#### LISTED ENTRIES

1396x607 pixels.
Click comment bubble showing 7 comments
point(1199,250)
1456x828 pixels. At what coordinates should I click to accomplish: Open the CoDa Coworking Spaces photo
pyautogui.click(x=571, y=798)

########

**WHAT IS REQUIRED**
Could you output the lines above, exactly as written, from the one containing "1456x828 pixels. At" through the last, with both ends included and no others?

**RESPONSE FOR THIS EXERCISE**
1456x828 pixels. At what coordinates should I click to accomplish: Open the CoDa Coworking Spaces photo
pyautogui.click(x=571, y=798)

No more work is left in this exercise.